» WHAT IS REQUIRED:
If a line holds the word "Task", copy it from the entries.

*** RECORD EXCERPTS Section Begins ***

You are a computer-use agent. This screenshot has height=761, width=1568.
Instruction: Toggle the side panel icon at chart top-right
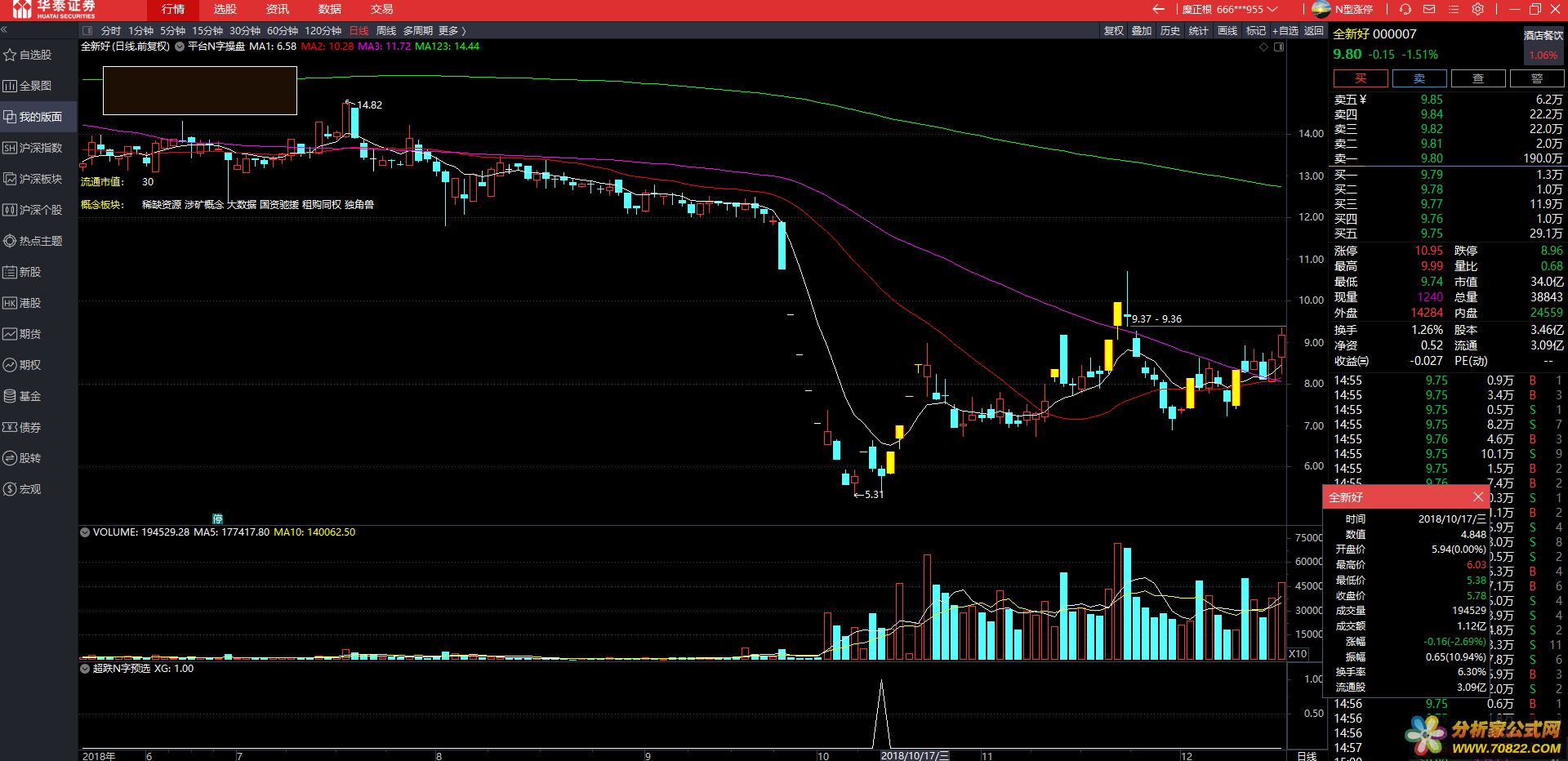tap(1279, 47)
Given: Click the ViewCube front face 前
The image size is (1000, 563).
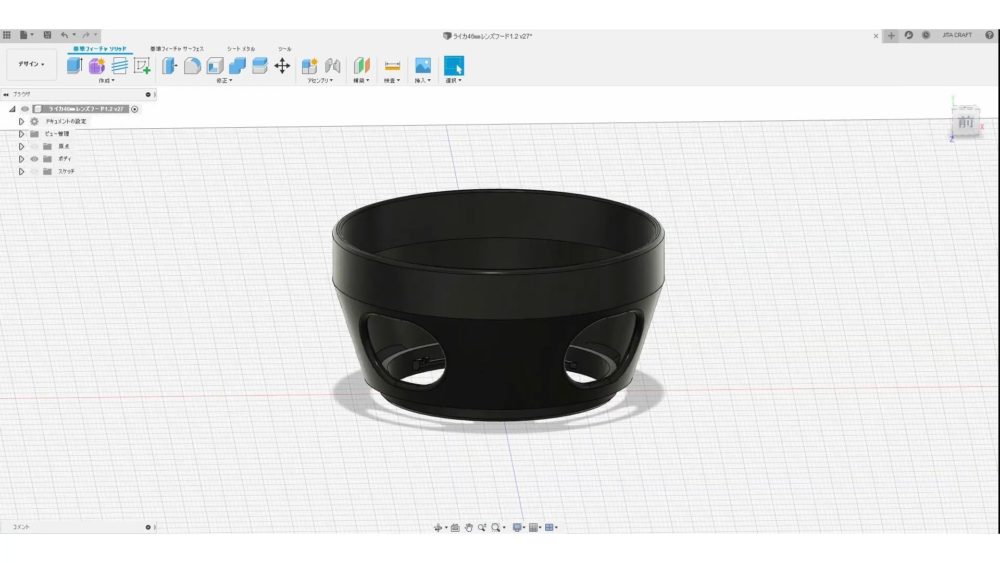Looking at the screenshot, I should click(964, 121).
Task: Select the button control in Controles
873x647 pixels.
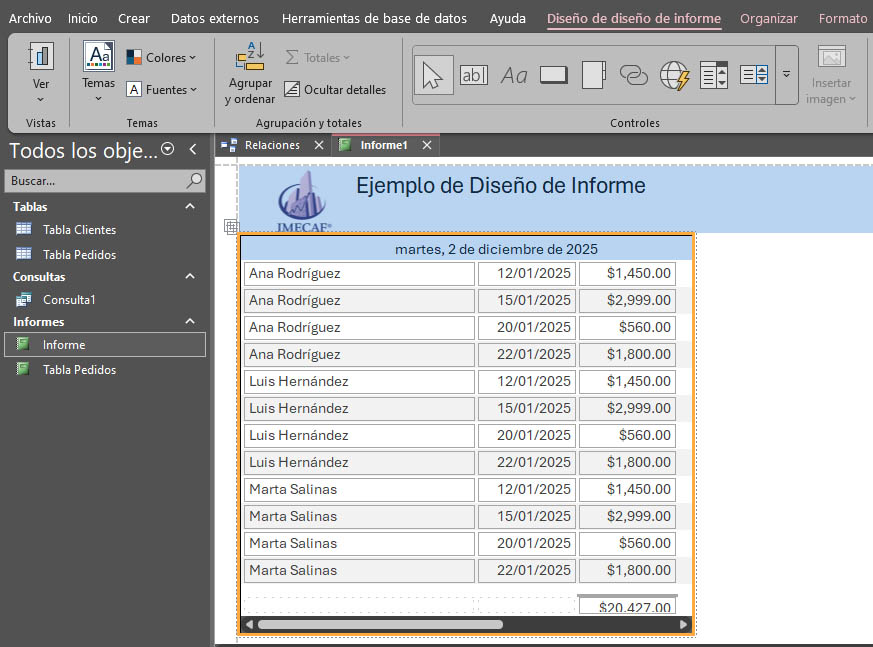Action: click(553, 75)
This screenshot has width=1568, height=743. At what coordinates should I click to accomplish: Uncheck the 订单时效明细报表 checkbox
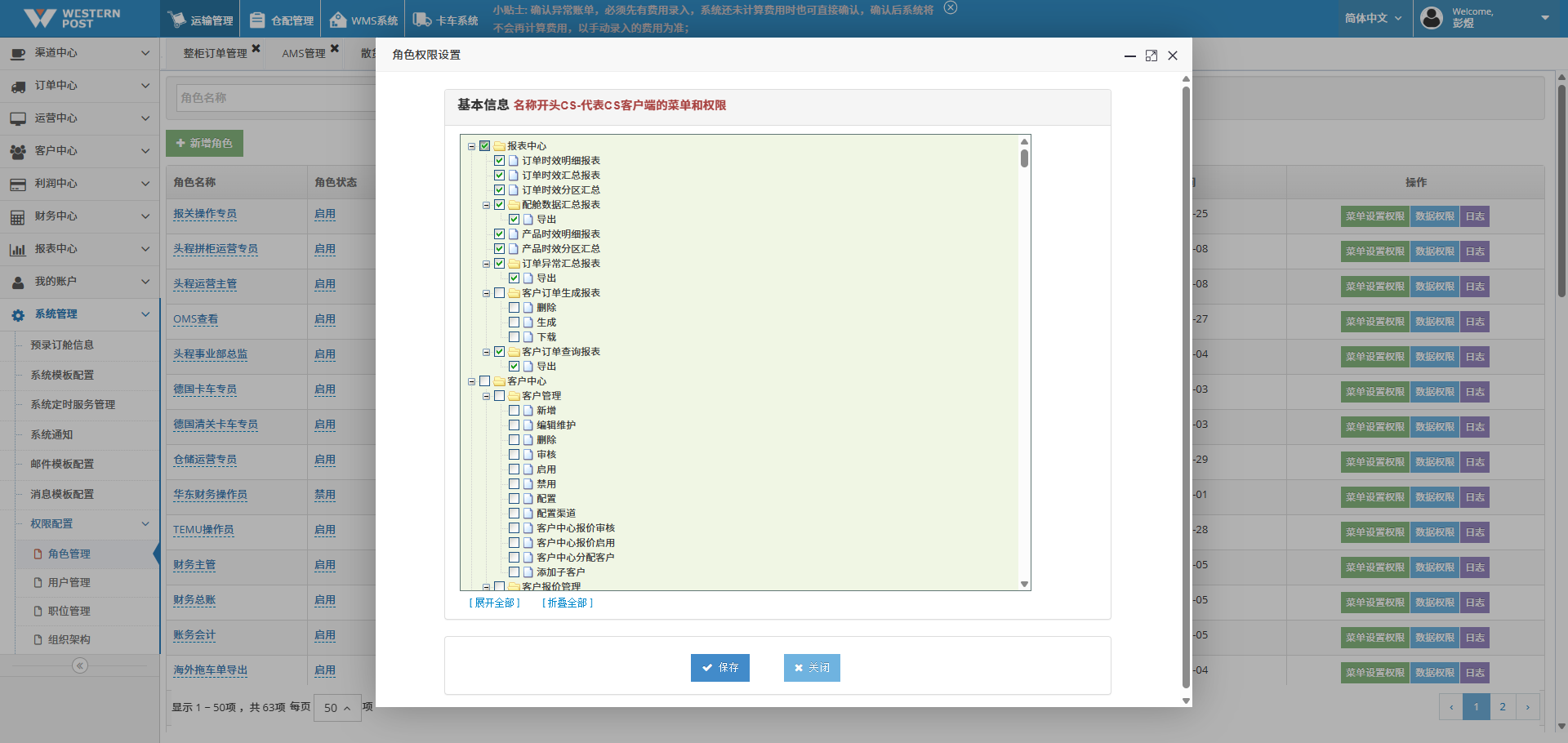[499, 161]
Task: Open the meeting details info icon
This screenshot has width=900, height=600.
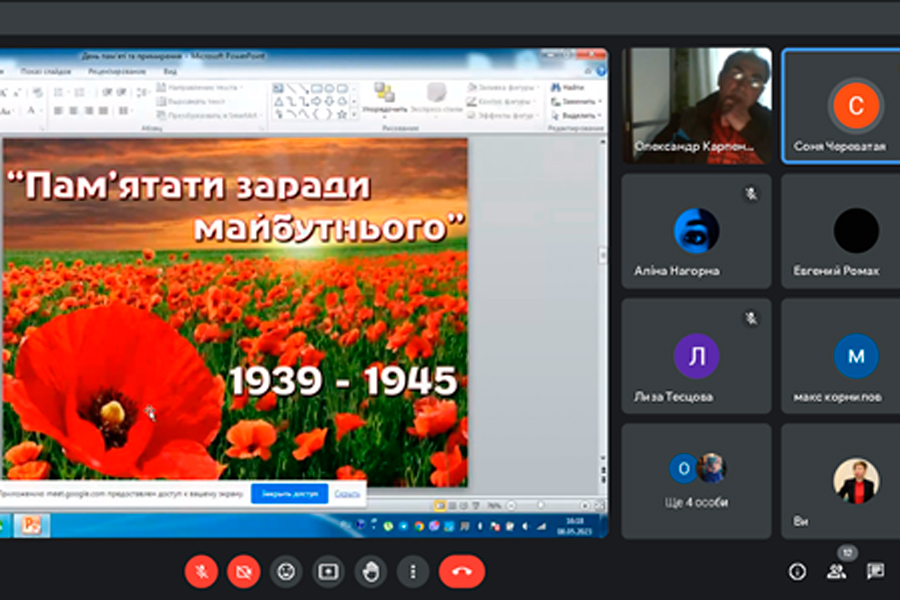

*** RECORD EXCERPTS Section Ends ***

» SOLUTION TO THE EXERCISE:
Task: Select the button control in Controles
Task: Open the meeting details info icon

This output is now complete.